### Data for the task
⁂
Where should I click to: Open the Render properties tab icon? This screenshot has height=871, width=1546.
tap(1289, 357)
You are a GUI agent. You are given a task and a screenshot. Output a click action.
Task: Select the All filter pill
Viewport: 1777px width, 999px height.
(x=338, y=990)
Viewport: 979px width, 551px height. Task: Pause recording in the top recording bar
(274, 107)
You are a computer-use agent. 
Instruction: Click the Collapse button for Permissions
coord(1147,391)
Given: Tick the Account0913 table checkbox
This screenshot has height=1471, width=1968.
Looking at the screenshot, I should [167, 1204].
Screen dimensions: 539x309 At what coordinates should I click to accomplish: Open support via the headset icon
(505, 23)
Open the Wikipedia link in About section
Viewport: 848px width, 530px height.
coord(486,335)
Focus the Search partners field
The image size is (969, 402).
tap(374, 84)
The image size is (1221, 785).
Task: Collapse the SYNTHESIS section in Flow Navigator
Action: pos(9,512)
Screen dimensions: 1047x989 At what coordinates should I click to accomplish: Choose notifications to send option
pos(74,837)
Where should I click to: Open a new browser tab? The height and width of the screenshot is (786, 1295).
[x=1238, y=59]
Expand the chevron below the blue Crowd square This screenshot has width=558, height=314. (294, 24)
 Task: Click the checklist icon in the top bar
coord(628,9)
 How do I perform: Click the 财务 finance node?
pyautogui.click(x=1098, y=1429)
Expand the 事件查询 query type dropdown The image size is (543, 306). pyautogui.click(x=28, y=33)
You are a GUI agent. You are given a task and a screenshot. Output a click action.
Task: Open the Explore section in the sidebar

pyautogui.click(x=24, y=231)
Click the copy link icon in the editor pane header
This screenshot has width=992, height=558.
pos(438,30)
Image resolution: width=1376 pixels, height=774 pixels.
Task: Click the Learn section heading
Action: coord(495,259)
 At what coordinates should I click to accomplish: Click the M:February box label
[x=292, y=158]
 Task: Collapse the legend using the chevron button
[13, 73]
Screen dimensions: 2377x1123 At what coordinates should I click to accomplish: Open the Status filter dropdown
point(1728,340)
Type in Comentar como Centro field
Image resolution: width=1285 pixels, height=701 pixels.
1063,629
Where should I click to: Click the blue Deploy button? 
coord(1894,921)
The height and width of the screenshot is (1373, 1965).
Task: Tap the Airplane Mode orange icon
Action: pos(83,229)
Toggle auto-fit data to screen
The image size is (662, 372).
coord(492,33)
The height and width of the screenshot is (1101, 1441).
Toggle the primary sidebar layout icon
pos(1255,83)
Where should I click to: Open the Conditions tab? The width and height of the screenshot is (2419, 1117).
⁂
### How to complete this task
Output the listing in full. Leave every line unchanged.

### Exercise answer
Where should I click to: Open the Render properties tab icon? This screenshot has height=871, width=1546.
tap(1289, 357)
You are a GUI agent. You are given a task and a screenshot. Output a click action.
Task: Select the All filter pill
Viewport: 1777px width, 999px height.
(x=338, y=990)
Viewport: 979px width, 551px height. Task: Pause recording in the top recording bar
(274, 107)
You are a computer-use agent. 
Instruction: Click the Collapse button for Permissions
coord(1147,391)
Given: Tick the Account0913 table checkbox
This screenshot has height=1471, width=1968.
Looking at the screenshot, I should [167, 1204].
Screen dimensions: 539x309 At what coordinates should I click to accomplish: Open support via the headset icon
(505, 23)
Open the Wikipedia link in About section
Viewport: 848px width, 530px height.
coord(486,335)
Focus the Search partners field
The image size is (969, 402).
tap(374, 84)
The image size is (1221, 785).
Task: Collapse the SYNTHESIS section in Flow Navigator
Action: pos(9,512)
Screen dimensions: 1047x989 At what coordinates should I click to accomplish: Choose notifications to send option
pos(74,837)
Where should I click to: Open a new browser tab? The height and width of the screenshot is (786, 1295).
[x=1238, y=59]
Expand the chevron below the blue Crowd square This screenshot has width=558, height=314. (294, 24)
 Task: Click the checklist icon in the top bar
coord(628,9)
 How do I perform: Click the 财务 finance node?
pyautogui.click(x=1098, y=1429)
Expand the 事件查询 query type dropdown The image size is (543, 306). pyautogui.click(x=28, y=33)
You are a GUI agent. You are given a task and a screenshot. Output a click action.
Task: Open the Explore section in the sidebar

pyautogui.click(x=24, y=231)
Click the copy link icon in the editor pane header
This screenshot has width=992, height=558.
pos(438,30)
Image resolution: width=1376 pixels, height=774 pixels.
Task: Click the Learn section heading
Action: coord(495,259)
 At what coordinates should I click to accomplish: Click the M:February box label
[x=292, y=158]
 Task: Collapse the legend using the chevron button
[13, 73]
Screen dimensions: 2377x1123 At what coordinates should I click to accomplish: Open the Status filter dropdown
point(1728,340)
Type in Comentar como Centro field
Image resolution: width=1285 pixels, height=701 pixels.
1063,629
Where should I click to: Click the blue Deploy button? 
coord(1894,921)
The height and width of the screenshot is (1373, 1965).
Task: Tap the Airplane Mode orange icon
Action: pos(83,229)
Toggle auto-fit data to screen
The image size is (662, 372).
coord(492,33)
The height and width of the screenshot is (1101, 1441).
Toggle the primary sidebar layout icon
pos(1255,83)
Where should I click to: Open the Conditions tab? The width and height of the screenshot is (2419, 1117).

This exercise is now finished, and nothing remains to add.